Thursday, July 13, 2017
Intro
Someone once accused me of being perfect. This was many years ago and I should have moved on by now, but it still haunts me that people see so little of me that they think I'm anywhere near perfection. I'm an erratic piece of shit. I'm insecure, deceptive, indecisive, flaky, shallow, impatient, and sometimes I screw with people just because I want them to feel a small amount of the pain I live with every day. I hate myself, and I know for a fact I'm not the only one. I've been betrayed by everyone I had ever loved, starting with my parents. My abusive father and lying mother, each putting their own needs above mine when I needed them most. My brother sexually assaulting my best friend, my sister nowhere to be found, and my best friend, along with her family who I thought of as my own, deserted me. At first I refused to think I was the problem. This all happened when I was so young, maybe it was them, maybe the world was against me. But it kept happening. My first boyfriend, my college friends, the love of my life even... all ended up leaving. Maybe I pushed them away, but that's my point.
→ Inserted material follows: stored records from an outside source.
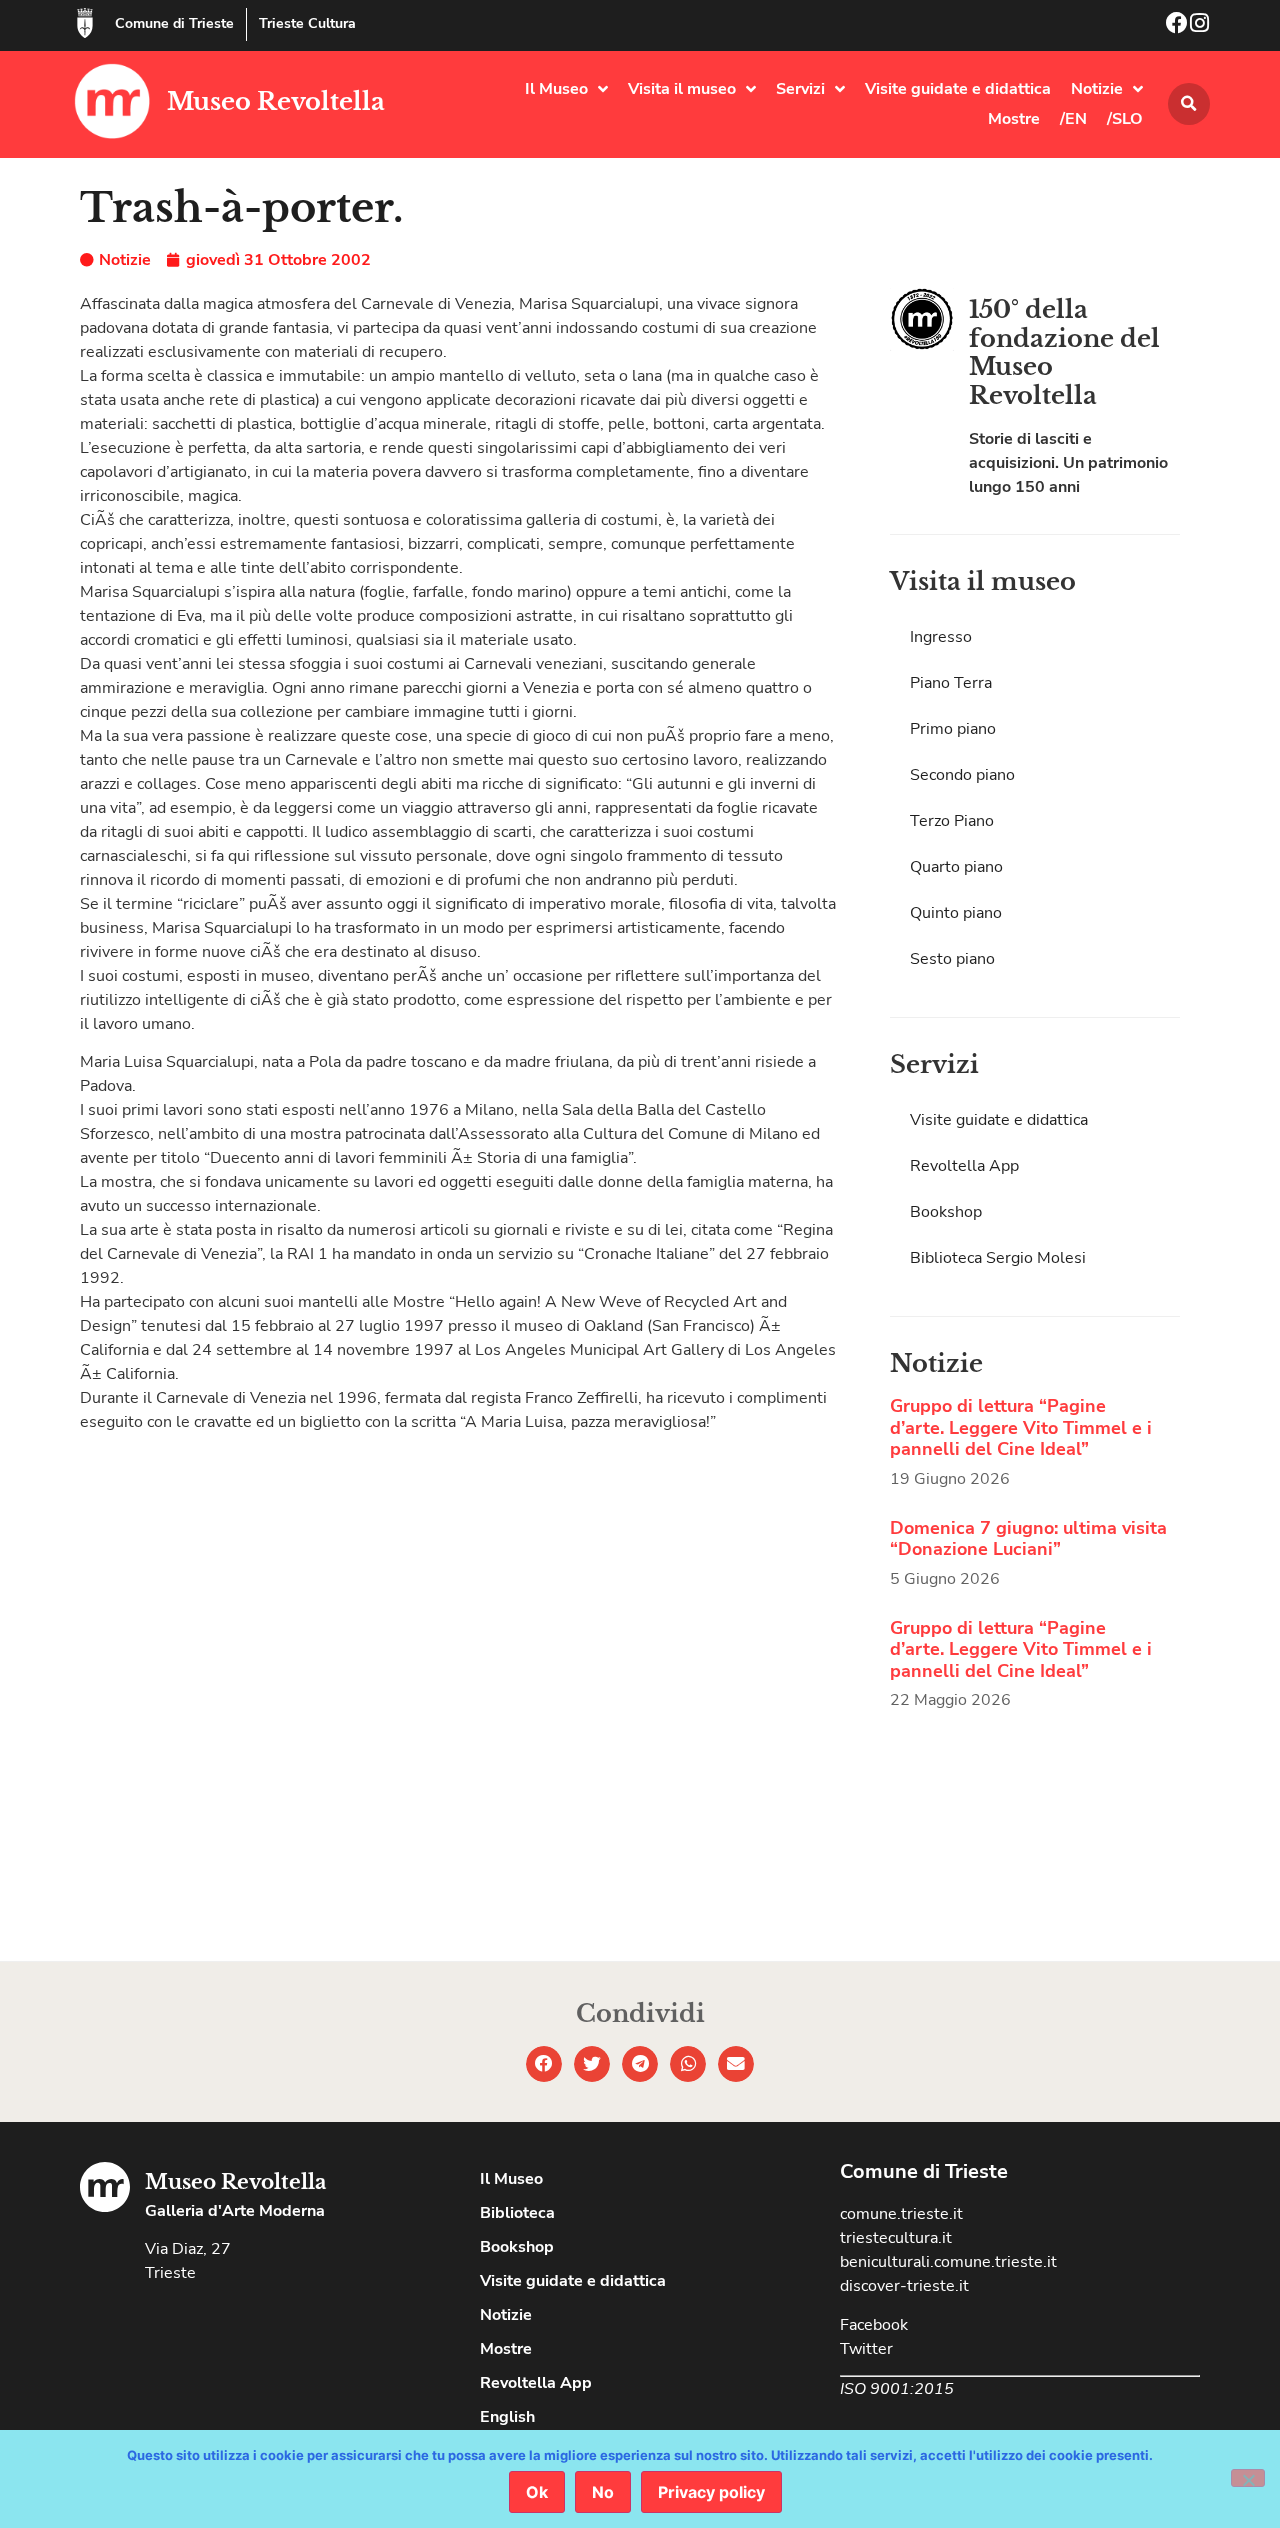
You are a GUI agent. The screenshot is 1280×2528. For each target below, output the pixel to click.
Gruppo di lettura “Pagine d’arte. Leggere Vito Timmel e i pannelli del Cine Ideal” (1021, 1427)
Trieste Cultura (307, 23)
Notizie (1097, 89)
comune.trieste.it (901, 2214)
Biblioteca (517, 2213)
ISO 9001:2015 (897, 2389)
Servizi (800, 89)
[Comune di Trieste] (85, 23)
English (507, 2417)
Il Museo (556, 89)
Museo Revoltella (276, 101)
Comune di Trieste (174, 23)
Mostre (1014, 119)
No (603, 2492)
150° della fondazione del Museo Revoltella (1064, 352)
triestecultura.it (896, 2238)
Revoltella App (964, 1166)
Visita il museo (682, 89)
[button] (1189, 104)
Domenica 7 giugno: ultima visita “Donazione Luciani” (1028, 1539)
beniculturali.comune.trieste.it (948, 2262)
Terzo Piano (952, 821)
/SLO (1125, 119)
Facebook (874, 2325)
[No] (1248, 2478)
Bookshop (946, 1212)
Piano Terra (951, 683)
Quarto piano (956, 867)
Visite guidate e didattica (958, 89)
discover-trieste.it (904, 2286)
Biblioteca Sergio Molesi (998, 1258)
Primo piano (953, 729)
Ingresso (941, 637)
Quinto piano (956, 913)
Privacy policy (711, 2492)
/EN (1073, 119)
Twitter (866, 2349)
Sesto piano (952, 959)
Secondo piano (962, 775)
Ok (537, 2492)
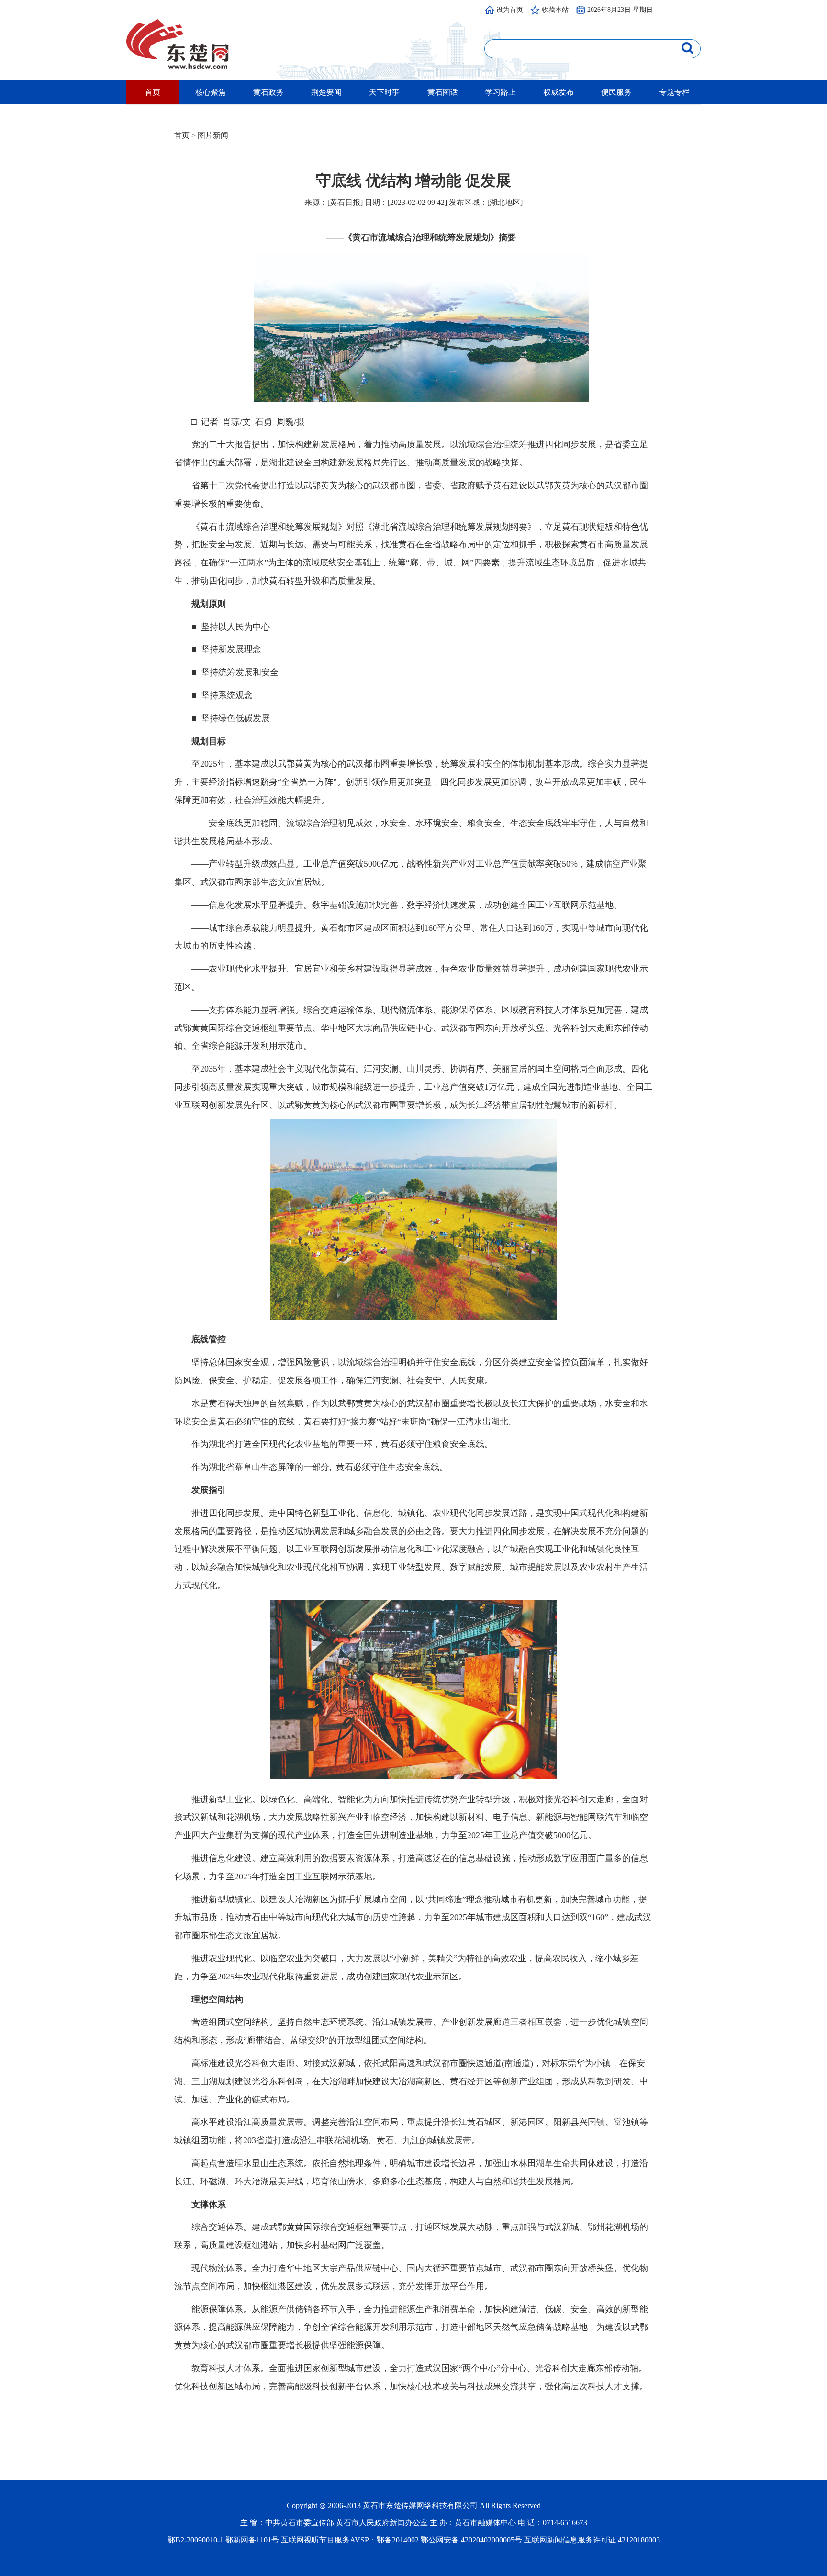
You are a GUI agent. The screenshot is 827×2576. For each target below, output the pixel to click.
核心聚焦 (210, 92)
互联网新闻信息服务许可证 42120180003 (592, 2540)
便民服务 (616, 92)
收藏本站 (555, 9)
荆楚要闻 (326, 92)
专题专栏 (674, 92)
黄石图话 (442, 92)
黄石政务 (268, 92)
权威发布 (558, 92)
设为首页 (509, 9)
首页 (152, 92)
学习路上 (500, 92)
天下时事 (384, 92)
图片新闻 (213, 135)
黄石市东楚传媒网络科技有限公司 (420, 2505)
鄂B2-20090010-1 (196, 2540)
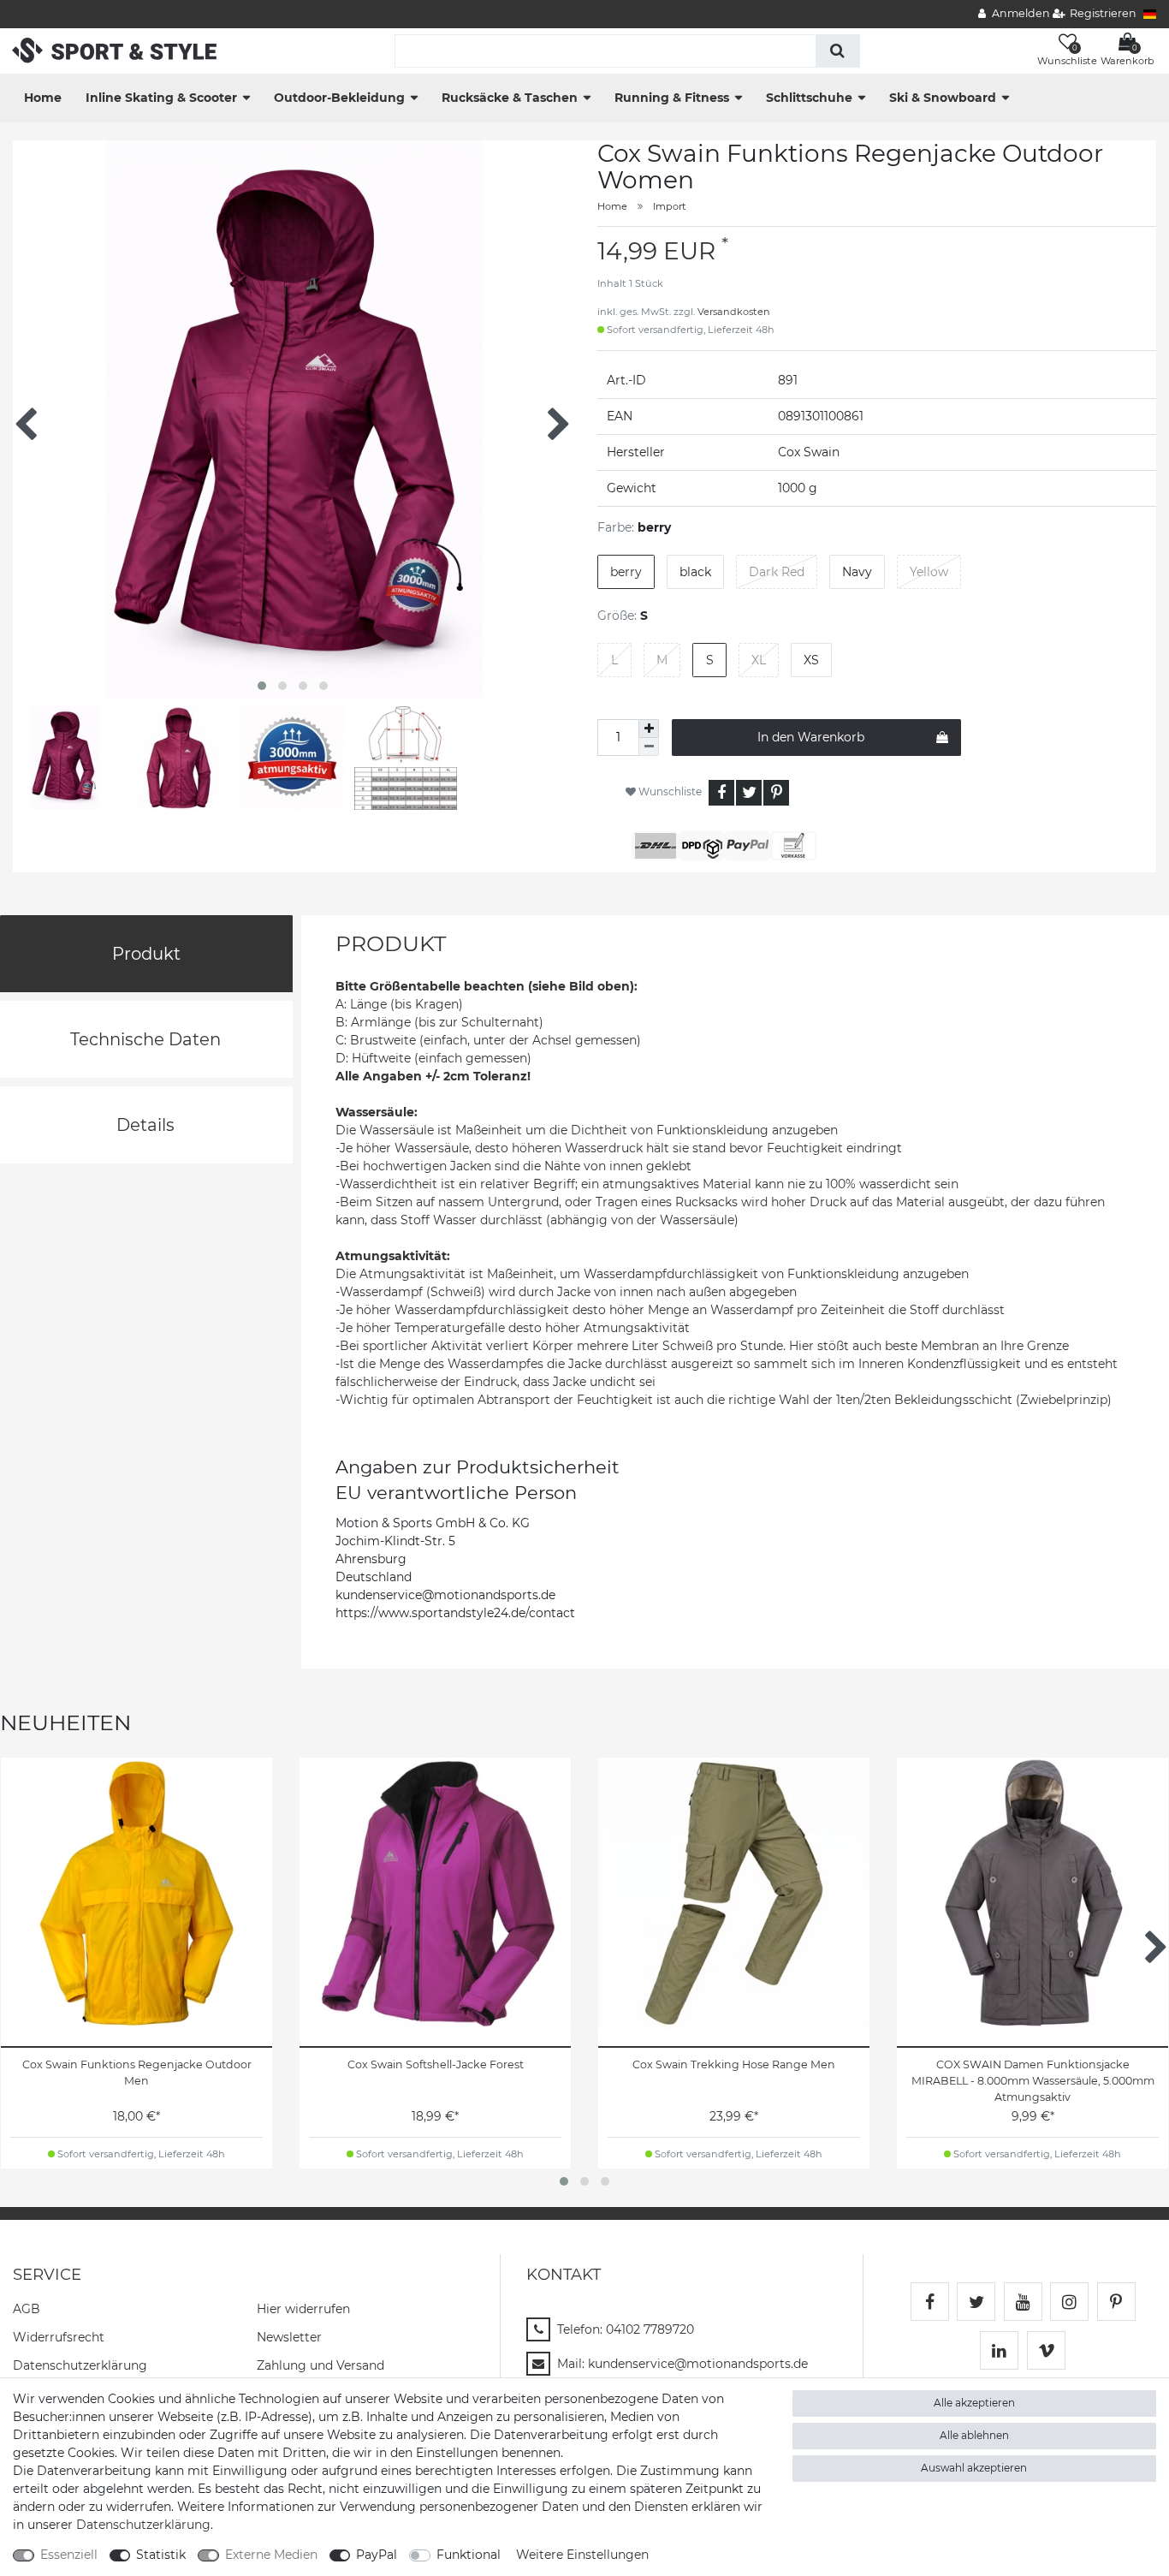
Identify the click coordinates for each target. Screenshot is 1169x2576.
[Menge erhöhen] (648, 728)
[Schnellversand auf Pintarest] (1116, 2301)
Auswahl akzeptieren (974, 2467)
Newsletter (289, 2337)
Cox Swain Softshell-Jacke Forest (435, 2064)
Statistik (161, 2554)
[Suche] (837, 51)
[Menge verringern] (648, 747)
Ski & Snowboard (942, 97)
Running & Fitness (671, 97)
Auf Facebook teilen (721, 793)
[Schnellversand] (114, 49)
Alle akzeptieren (974, 2402)
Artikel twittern (749, 793)
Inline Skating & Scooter (161, 97)
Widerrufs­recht (58, 2337)
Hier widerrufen (303, 2309)
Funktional (468, 2554)
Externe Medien (271, 2554)
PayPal (376, 2554)
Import (669, 206)
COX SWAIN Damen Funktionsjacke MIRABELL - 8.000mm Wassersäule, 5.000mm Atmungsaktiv (1032, 2080)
It's not them, it's me. The problem can't be ALL OF THEM. It makes so much more sense for the problem to be one person, one eternal child who never learned how to be self reliant. Someone who is trying to learn that now. It hurts, not knowing what it's like to be truly loved, to be put first by anyone. I never realized how selfish we all are. I tried to be responsible for everyone else's happiness, forsaking my own with the thought that someone someday would come along and take care of me. That never happened and here I stand, alone because I'm tired of being taken advantage of. And yet I'm "perfect." I hate that word, I wish it could be stricken from out vocabulary, out of every language that had ever existed. How amazing would it be if such an ideal were never put in our heads? If we never looked for the perfect job, the perfect house, or the perfect man. What if all we ever searched for was "decent" or "acceptable." Would life be better then? I'm glad, in a way, that people can't see the piece of shit that I am. At least I can make a friend when I need to, even though I know they won't stick around forever. I can be charming, I can smile and make jokes, laugh at even the worst attempts at humor. I can put on the facade of "happy go lucky" and you'll never know what lies beneath.